Comments on: "Bins and baskets of books" (8)
In a Year 3 class in my school they have a triangular bookshelf, with a range of books. Often at the end of the school day one or two students will take it upon themselves to sort them into fiction on one side and non-fiction on the other side. As far as I know they’ve never been asked to do this, but some of the students just prefer it this way, so they do it.
Hi Bron,
What a pleasant and positive way to end the day for those students – and an orderly way for the class to start each day!
Sorting the books into fiction and non-fiction works well on the triangular shelf . This term our unit is Australian Animals so one side of our bookshelf is filled with animal books – easy to see the books and to return them!
Thanks for your comments Bron,
Coral
Thanks Coral. We have our school reading books in tubs labelled 1-20. These are for 50 students (as you know I am in a team teaching class). The books are all so old and generally undesirable. Some of the boxes only have two books in them! (The state of funding in our education system!) Then we have a box with Red Dot readers and another with Star readers. We have ordered some new books, but the budget only gave us 35 new books/class spread over all the reading levels.
With my own books, at the moment I have just organised into easy, medium and hard. The boxes are also numbered so the children know which boxes to look in. I may change this when I get more readers. I have managed to get nearly 800 books now, but I need more books for my ‘readers’ boxes.
Hi Louise,
Schools spend money in different ways, I guess!
I have lots of my own books that are NOT colour coded – but I know the approximate levels of those books. I go to the Salvation Army and St Vinnies occasionally to get books for little. School fetes are a source of second hand books too.
I have a list I could email: a list of ‘real’ books or trade books (as opposed to ‘readers’) levelled at RR levels. For example, some Dr Suess books (10, 15, 18), Grug books (14,16, 18), Clifford (18, 20), Pat Hutchins books (15, 18, 19) and Pamela Allen (18, 19).
What are the Red Dot readers?
Coral
I also go to op shops etc to pick up books and I’m always buying books too. Cairns City Library have a sale on the 12th, 13th and 14th of August. I haven’t been to one before, have you?
I would love the list. I have all the Grug books, most Dr Seuss and Pamela Allen so it would be great.
For some reason we call the books levelled between 20 and 25 Red Dot Readers, and above 25 Star Readers. I’ll see if I can find out why. I thought that was an Ed Q thing, but obviously not.
Do you have the books that belong to your school mixed in with your own books or stored separately?
Thanks, Louise
Hi Louise,
I have been to library sales with mixed results – depending if one is early or not!

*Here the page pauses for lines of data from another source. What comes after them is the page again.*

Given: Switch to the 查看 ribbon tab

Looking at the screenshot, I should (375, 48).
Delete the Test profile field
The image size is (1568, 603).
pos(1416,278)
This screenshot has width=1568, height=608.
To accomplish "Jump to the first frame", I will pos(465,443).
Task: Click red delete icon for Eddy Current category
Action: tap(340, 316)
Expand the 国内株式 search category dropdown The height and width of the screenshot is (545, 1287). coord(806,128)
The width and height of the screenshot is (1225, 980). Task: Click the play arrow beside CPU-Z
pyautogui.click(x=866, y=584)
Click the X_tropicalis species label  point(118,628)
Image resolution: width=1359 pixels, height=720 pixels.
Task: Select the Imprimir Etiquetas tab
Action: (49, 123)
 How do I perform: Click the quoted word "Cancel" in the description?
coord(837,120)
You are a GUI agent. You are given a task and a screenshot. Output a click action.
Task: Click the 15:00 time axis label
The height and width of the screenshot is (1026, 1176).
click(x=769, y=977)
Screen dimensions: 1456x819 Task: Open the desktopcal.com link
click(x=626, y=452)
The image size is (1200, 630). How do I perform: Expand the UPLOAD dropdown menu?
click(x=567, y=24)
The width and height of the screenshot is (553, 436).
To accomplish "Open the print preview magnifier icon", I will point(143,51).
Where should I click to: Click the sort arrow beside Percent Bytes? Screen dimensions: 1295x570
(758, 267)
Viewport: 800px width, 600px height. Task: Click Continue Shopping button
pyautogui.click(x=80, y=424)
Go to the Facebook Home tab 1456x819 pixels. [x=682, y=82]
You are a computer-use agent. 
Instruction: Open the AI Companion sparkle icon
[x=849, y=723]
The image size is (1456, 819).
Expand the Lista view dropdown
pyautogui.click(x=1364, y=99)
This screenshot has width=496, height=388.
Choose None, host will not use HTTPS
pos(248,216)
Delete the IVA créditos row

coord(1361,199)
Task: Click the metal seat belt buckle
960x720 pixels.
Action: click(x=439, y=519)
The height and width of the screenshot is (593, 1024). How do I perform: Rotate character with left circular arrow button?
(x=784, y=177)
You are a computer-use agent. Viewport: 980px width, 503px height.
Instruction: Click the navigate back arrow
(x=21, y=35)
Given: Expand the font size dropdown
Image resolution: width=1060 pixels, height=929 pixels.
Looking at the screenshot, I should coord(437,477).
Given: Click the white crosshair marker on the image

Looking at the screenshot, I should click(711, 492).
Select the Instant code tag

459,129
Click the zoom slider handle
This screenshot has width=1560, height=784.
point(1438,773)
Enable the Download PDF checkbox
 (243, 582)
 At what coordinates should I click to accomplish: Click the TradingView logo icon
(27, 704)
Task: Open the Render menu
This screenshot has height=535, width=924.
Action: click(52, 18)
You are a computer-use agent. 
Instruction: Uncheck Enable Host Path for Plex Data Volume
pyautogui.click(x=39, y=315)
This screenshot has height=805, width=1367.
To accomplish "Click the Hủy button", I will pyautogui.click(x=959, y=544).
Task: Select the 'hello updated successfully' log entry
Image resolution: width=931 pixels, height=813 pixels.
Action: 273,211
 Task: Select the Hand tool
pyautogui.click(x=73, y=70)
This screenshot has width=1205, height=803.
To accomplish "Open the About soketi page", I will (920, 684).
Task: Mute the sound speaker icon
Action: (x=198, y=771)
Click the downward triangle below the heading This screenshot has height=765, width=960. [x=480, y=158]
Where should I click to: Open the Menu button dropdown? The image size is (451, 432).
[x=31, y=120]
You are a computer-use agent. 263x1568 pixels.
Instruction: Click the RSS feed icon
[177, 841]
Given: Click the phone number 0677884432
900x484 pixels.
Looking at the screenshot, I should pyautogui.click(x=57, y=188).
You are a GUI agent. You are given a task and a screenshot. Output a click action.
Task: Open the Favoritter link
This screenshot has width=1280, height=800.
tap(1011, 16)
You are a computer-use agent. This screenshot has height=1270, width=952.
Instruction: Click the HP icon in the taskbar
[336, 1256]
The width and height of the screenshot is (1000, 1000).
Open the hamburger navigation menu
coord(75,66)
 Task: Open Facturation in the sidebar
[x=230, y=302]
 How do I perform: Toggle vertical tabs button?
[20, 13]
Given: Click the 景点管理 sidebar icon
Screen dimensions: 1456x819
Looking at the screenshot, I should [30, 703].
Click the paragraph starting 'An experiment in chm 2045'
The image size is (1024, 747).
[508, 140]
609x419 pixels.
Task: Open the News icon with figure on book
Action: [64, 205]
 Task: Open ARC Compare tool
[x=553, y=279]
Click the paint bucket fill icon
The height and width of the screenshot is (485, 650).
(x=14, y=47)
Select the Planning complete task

I’ll email the list to you. I do not colour code any of these books – they are in author baskets, series baskets or mixed in on shelves to encourage reading for enjoyment.
Yes, I mix my books in with all the books. Mine are named but I probably lose five or six a year.
Happy class reading Louise…
Coral
Thanks Coral. How have you done the colour coding of your books?
Hi Louise,
Our colour coding uses Reading Recovery levels.
It was organised some years ago with each RR level having a different colour – 1 is blue, 2 is orange, 3 is yellow, 4 is red and so on. The colours are arbitrary choices. Like everything, it’s not perfect – but it’s a workable system.
Another school I was in used one colour for 3 RR levels – and I preferred that because I didn’t need as many bins or boxes to house levelled books.
I don’t stress the levels with children because there are hundreds of books in the room that children can choose to read – it is all about reading books; not levels!
How do you house levelled books in your school?